There’s plenty of high-quality store-bought harissa out there. In fact, even most North Africans buy harissa rather than make it. In his book New Moroccan, San Francisco chef Mourad Lahlou remarks that only very rich families in Morocco make their harissa from scratch. Everyone else buys it from the store.
But for us, homemade harissa is a chance to experiment with different chili pepper profiles, and our batches can vary widely from one to the next. Use the following recipes as suggestions more than hard and fast rules and see where a little improvisation leads you.
Makes about 16 ounces
This basic harissa recipe can be customized to your liking. Want a hotter paste? Use chilies with more heat to them. We used guajillo and New Mexico chilies, which produced a mild to medium flavor. Throw a few chipotles in the mix for a smokier harissa.
- 1 red bell pepper
- 1 tomato
- 4 ounces mixed medium heat chiles, dry
- 1 cup boiling water
- 3 garlic cloves
- 1 teaspoon pomegranate molasses
- 1 teaspoon caraway seeds
- ½ teaspoon ground cumin
- ½ teaspoon salt
- ½ cup olive oil, plus more to coat
Preheat the oven to 350°. Roast the bell pepper and the tomato on a baking sheet for 45 minutes, turning every 15 minutes until the skin begins to blister on all sides. Remove from the oven and wrap the sheet with plastic wrap. Let sit 10 minutes, then remove the skin from the pepper and tomato.
Place the dry chilies in a bowl and cover with the boiling water. Let sit 10 to 20 minutes until the chilies have softened. Drain the chilies, remove the stems and add to a blender or food processor. Add the peeled bell pepper and tomato, garlic cloves, sugar, caraway seeds, cumin, and salt. Blend on high, adding the olive oil in a slow drizzle to combine.

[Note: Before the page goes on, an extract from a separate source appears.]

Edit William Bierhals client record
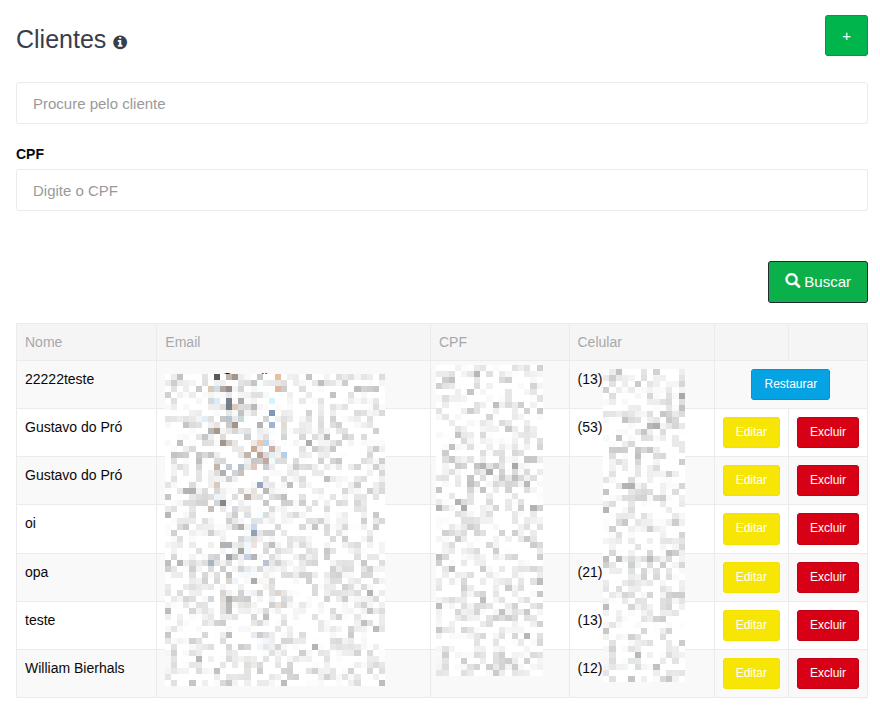[751, 673]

When the mixture forms a puree, transfer it to a sealable container and top with a thin layer of olive oil. Store, covered, in the refrigerator for up to 2 weeks.
Makes about 12 ounces
This alternative chili paste has been appearing on restaurant menus of late: it takes the same fundamentals of red harissa but swaps in green chilies and green herbs for a different take. It very much resembles a Yemeni condiment called z’houg, and indeed this version takes its flavor cues from a classic z’houg recipe. The cardamom really sets this sauce apart.
- 1 green bell pepper
- 8 ounces fresh green chilies such as poblano, cubanelle, or jalapeño
- 1 cup parsley
- 1 cup cilantro
- ½ teaspoon cardamom
- ½ teaspoon coriander
- ½ teaspoon cumin
- 6 garlic cloves
- 1 teaspoon sherry vinegar
- 1 teaspoon salt
- ½ cup olive oil, plus more
Preheat the oven to 350°. Place the fresh chilies on a baking sheet and roast for about 1 hour, turning every 15 minutes, until the chilies have softened and their skins are blistered. Remove from the oven and wrap the baking sheet with plastic wrap. Let sit 10 minutes, then peel the chilies, remove their stems and transfer to a food processor or blender. Add the cilantro, parsley, cardamom, coriander, cumin, garlic, vinegar and salt. Blend on high, adding the olive oil in a slow drizzle to combine. When the mixture forms a puree, transfer it to a sealable container and top with a thin layer of olive oil. Store, covered, in the refrigerator for up to 1 week.